### PROBLEM STATEMENT
Word for word, copy the line that contains "Click the blue Help toolbar icon" and each line after it in the data below. Pictures stay out of the copy.

(Stored data entries)
##########
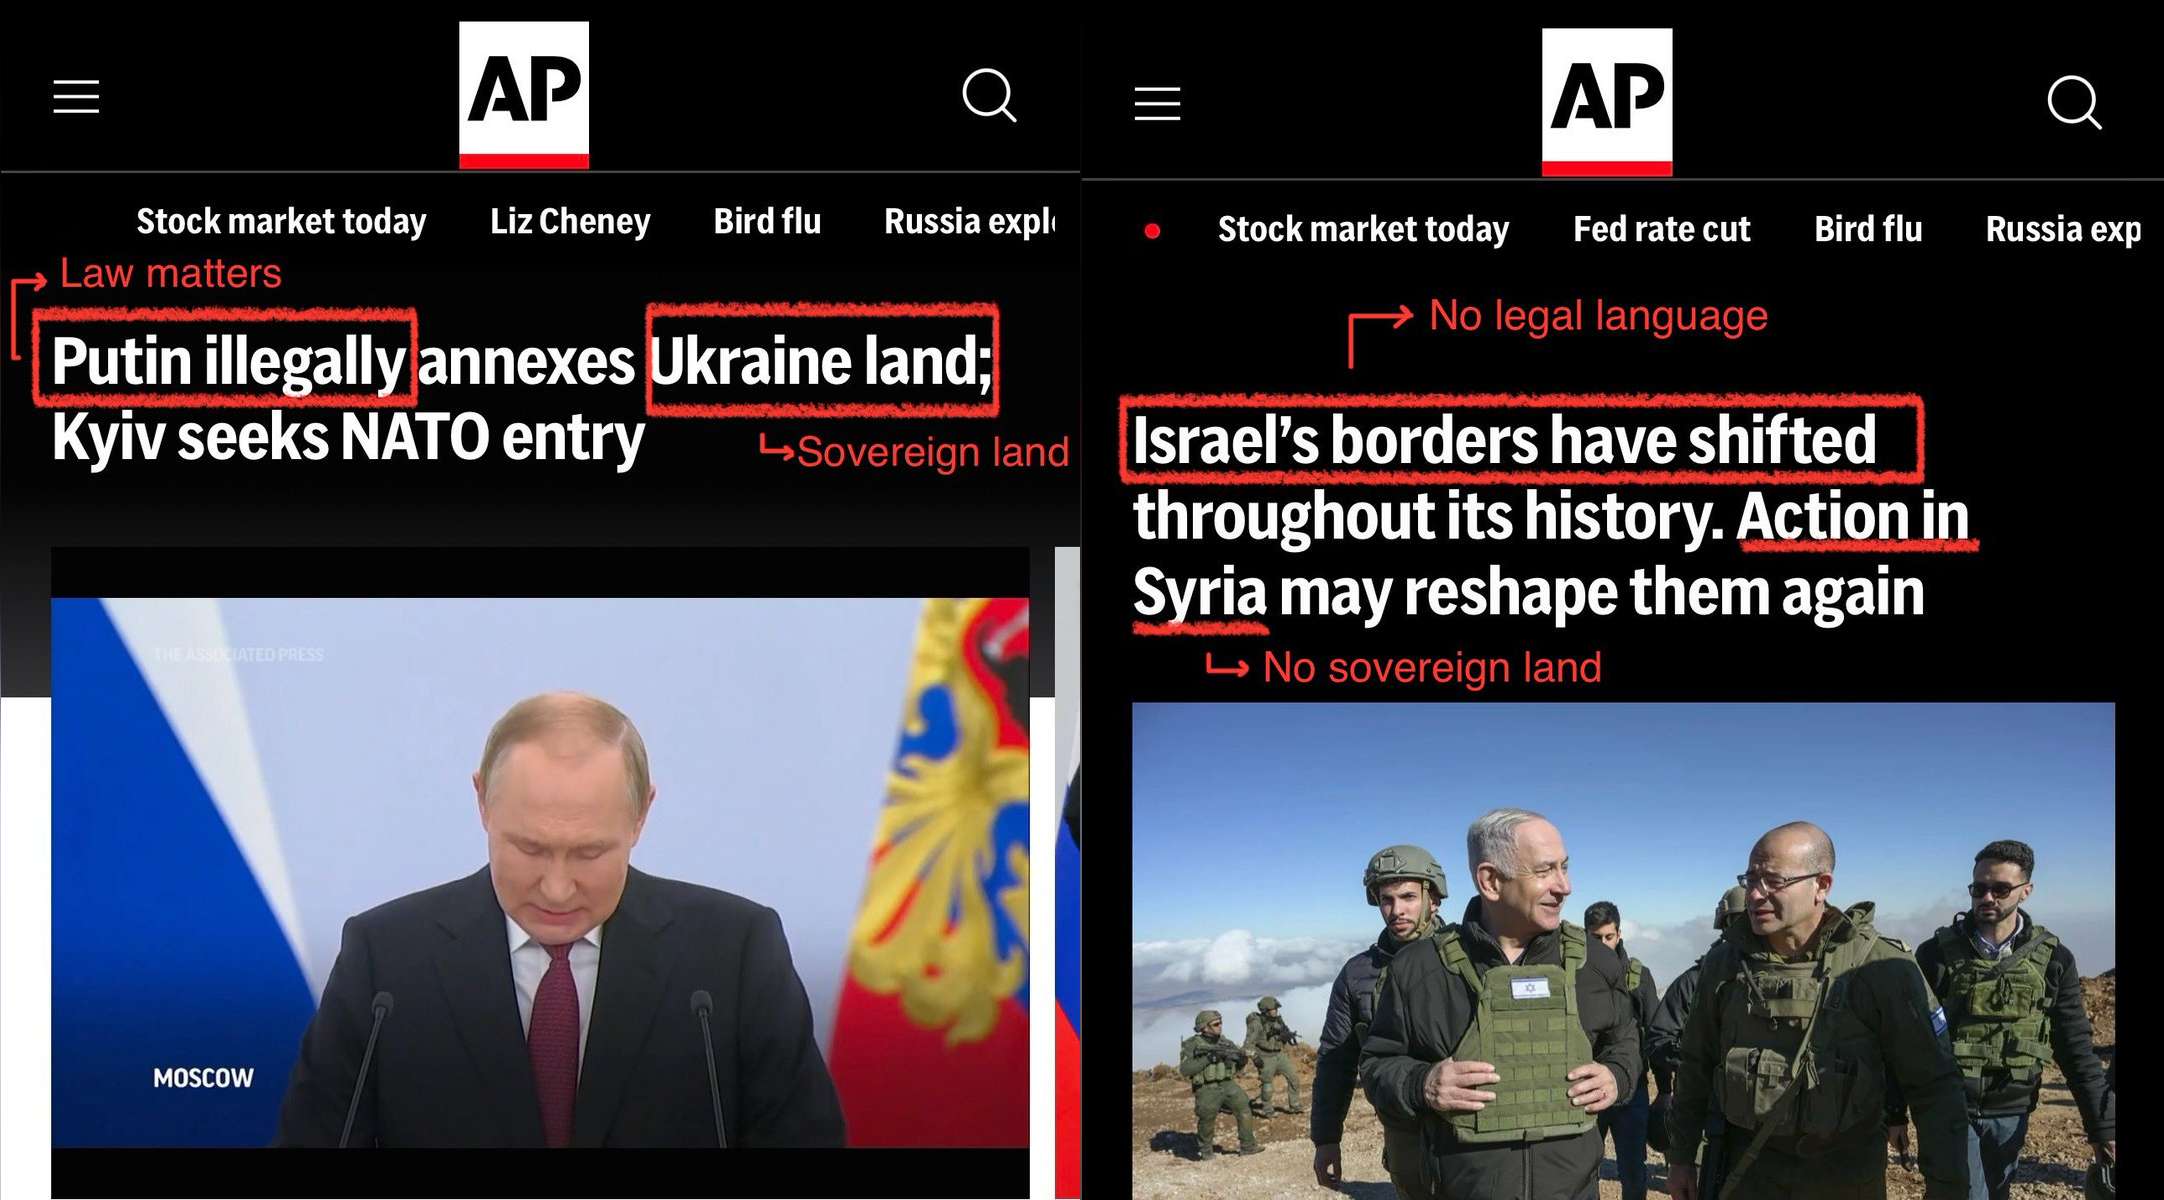Click the AP logo on the left page
This screenshot has width=2164, height=1200.
(x=524, y=95)
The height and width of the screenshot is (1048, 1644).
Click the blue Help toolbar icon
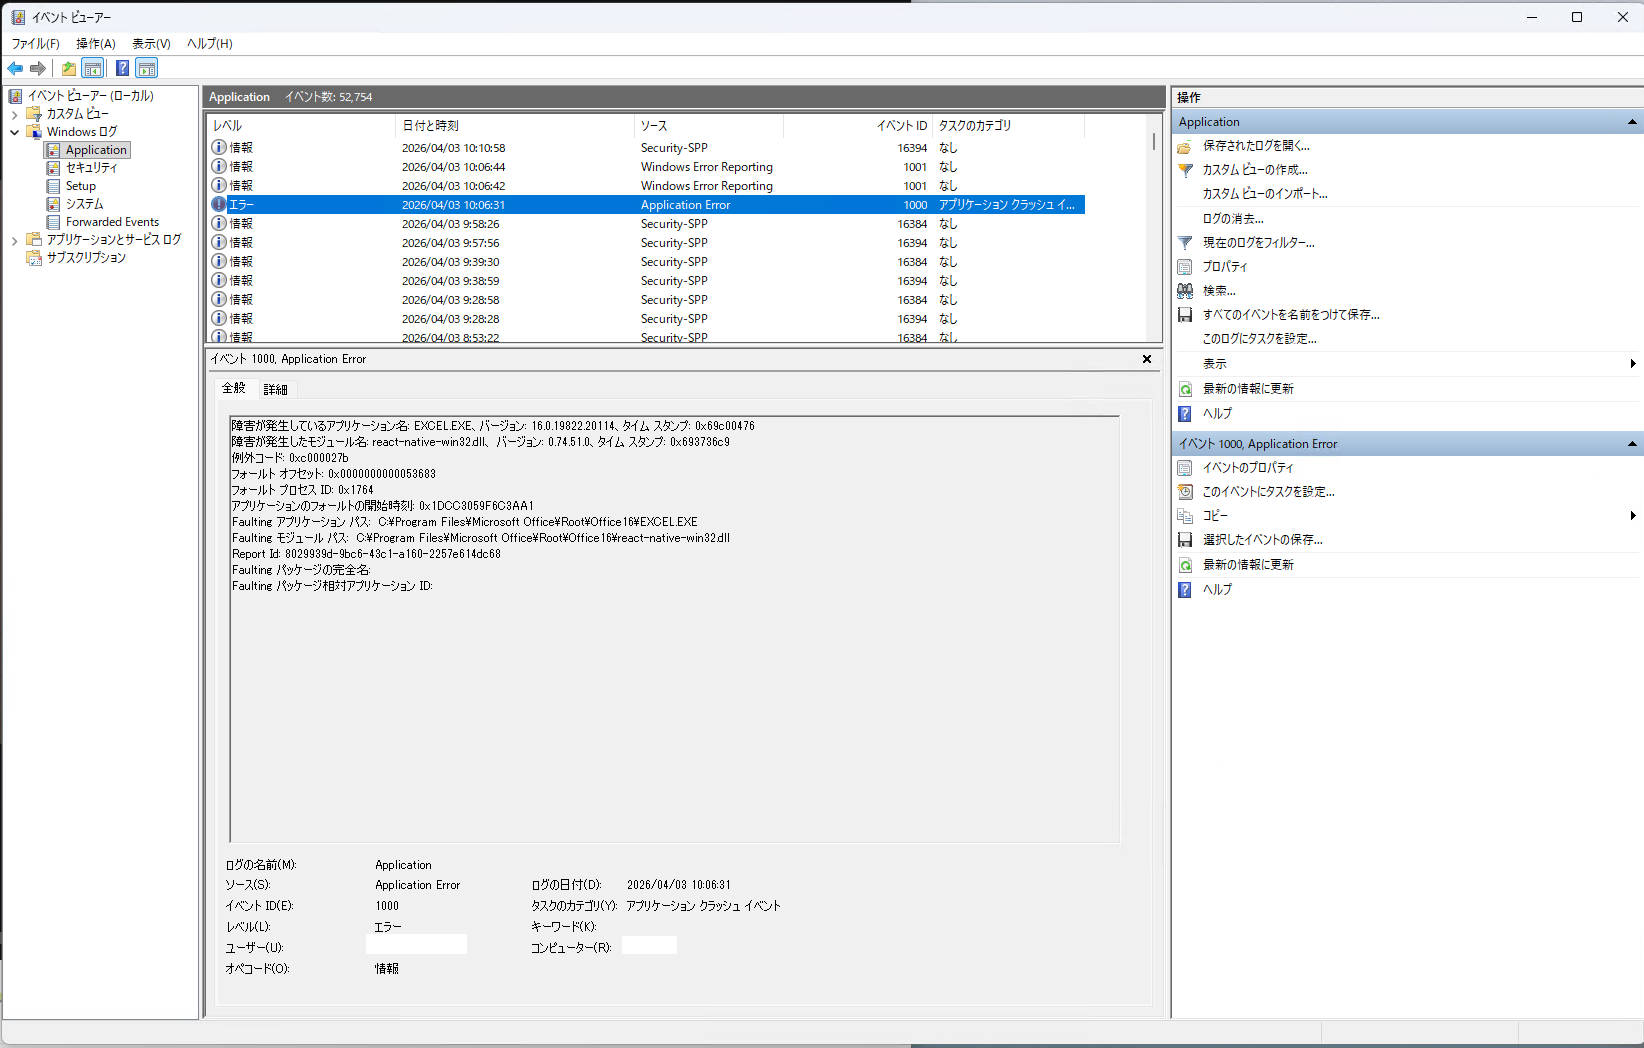122,68
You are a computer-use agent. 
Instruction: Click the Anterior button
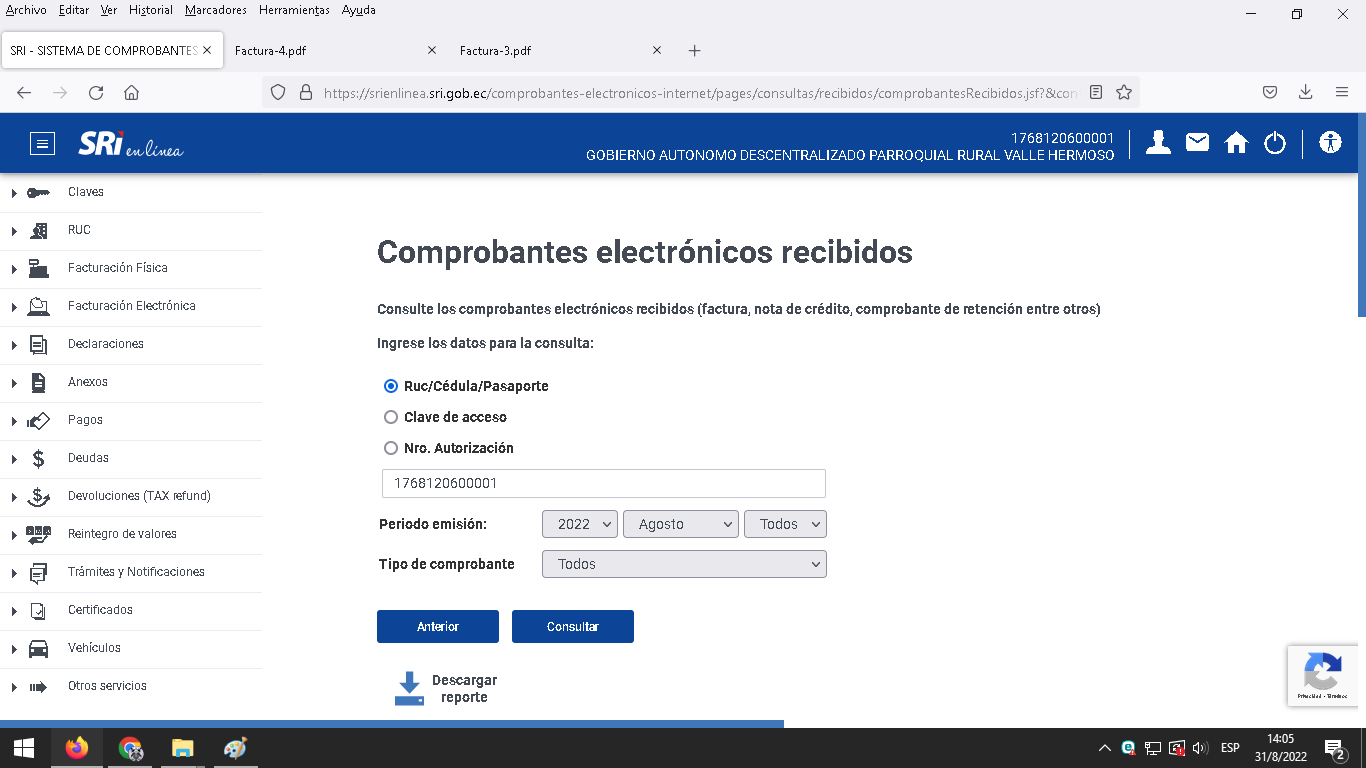437,626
##########
### TASK ANSWER
Click the blue Help toolbar icon
122,68
You are a computer-use agent. 
Instruction: Click the Anterior button
437,626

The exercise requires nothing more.